Task statement:
The data below must be returned in full and exactly.

(Stored data)
####################

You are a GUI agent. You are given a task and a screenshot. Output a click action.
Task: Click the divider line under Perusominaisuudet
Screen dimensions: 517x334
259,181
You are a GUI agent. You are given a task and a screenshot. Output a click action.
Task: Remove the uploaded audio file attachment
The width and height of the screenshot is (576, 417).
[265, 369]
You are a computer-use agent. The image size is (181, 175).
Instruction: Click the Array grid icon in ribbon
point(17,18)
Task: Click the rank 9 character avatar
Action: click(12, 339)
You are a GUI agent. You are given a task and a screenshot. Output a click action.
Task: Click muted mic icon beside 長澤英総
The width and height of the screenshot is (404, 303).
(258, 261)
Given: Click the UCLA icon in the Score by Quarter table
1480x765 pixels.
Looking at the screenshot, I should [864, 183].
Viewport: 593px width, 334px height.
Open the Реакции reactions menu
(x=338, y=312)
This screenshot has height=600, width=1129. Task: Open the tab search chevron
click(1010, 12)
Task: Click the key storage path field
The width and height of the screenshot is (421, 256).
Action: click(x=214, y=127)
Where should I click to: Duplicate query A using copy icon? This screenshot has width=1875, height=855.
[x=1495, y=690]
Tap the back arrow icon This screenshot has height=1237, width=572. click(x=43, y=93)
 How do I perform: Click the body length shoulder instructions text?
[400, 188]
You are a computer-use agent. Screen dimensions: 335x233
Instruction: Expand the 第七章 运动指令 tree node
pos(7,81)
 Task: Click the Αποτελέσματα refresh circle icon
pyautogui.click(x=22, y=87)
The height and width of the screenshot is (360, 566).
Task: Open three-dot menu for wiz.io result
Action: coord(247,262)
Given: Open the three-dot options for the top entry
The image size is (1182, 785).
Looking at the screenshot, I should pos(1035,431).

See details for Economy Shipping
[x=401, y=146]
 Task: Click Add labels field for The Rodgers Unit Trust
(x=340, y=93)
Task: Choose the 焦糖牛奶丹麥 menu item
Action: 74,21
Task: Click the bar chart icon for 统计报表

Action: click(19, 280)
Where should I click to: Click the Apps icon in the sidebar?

####################

Solution:
You are a GUI agent. You are given a task and a screenshot. Output a click action.
Task: Click the divider line under Perusominaisuudet
Screen dimensions: 517x334
259,181
You are a GUI agent. You are given a task and a screenshot. Output a click action.
Task: Remove the uploaded audio file attachment
The width and height of the screenshot is (576, 417).
[265, 369]
You are a computer-use agent. The image size is (181, 175).
Instruction: Click the Array grid icon in ribbon
point(17,18)
Task: Click the rank 9 character avatar
Action: click(12, 339)
You are a GUI agent. You are given a task and a screenshot. Output a click action.
Task: Click muted mic icon beside 長澤英総
The width and height of the screenshot is (404, 303).
(258, 261)
Given: Click the UCLA icon in the Score by Quarter table
1480x765 pixels.
Looking at the screenshot, I should [864, 183].
Viewport: 593px width, 334px height.
Open the Реакции reactions menu
(x=338, y=312)
This screenshot has height=600, width=1129. Task: Open the tab search chevron
click(1010, 12)
Task: Click the key storage path field
The width and height of the screenshot is (421, 256).
Action: click(x=214, y=127)
Where should I click to: Duplicate query A using copy icon? This screenshot has width=1875, height=855.
[x=1495, y=690]
Tap the back arrow icon This screenshot has height=1237, width=572. click(x=43, y=93)
 How do I perform: Click the body length shoulder instructions text?
[400, 188]
You are a computer-use agent. Screen dimensions: 335x233
Instruction: Expand the 第七章 运动指令 tree node
pos(7,81)
 Task: Click the Αποτελέσματα refresh circle icon
pyautogui.click(x=22, y=87)
The height and width of the screenshot is (360, 566).
Task: Open three-dot menu for wiz.io result
Action: coord(247,262)
Given: Open the three-dot options for the top entry
The image size is (1182, 785).
Looking at the screenshot, I should pos(1035,431).

See details for Economy Shipping
[x=401, y=146]
 Task: Click Add labels field for The Rodgers Unit Trust
(x=340, y=93)
Task: Choose the 焦糖牛奶丹麥 menu item
Action: 74,21
Task: Click the bar chart icon for 统计报表

Action: click(19, 280)
Where should I click to: Click the Apps icon in the sidebar?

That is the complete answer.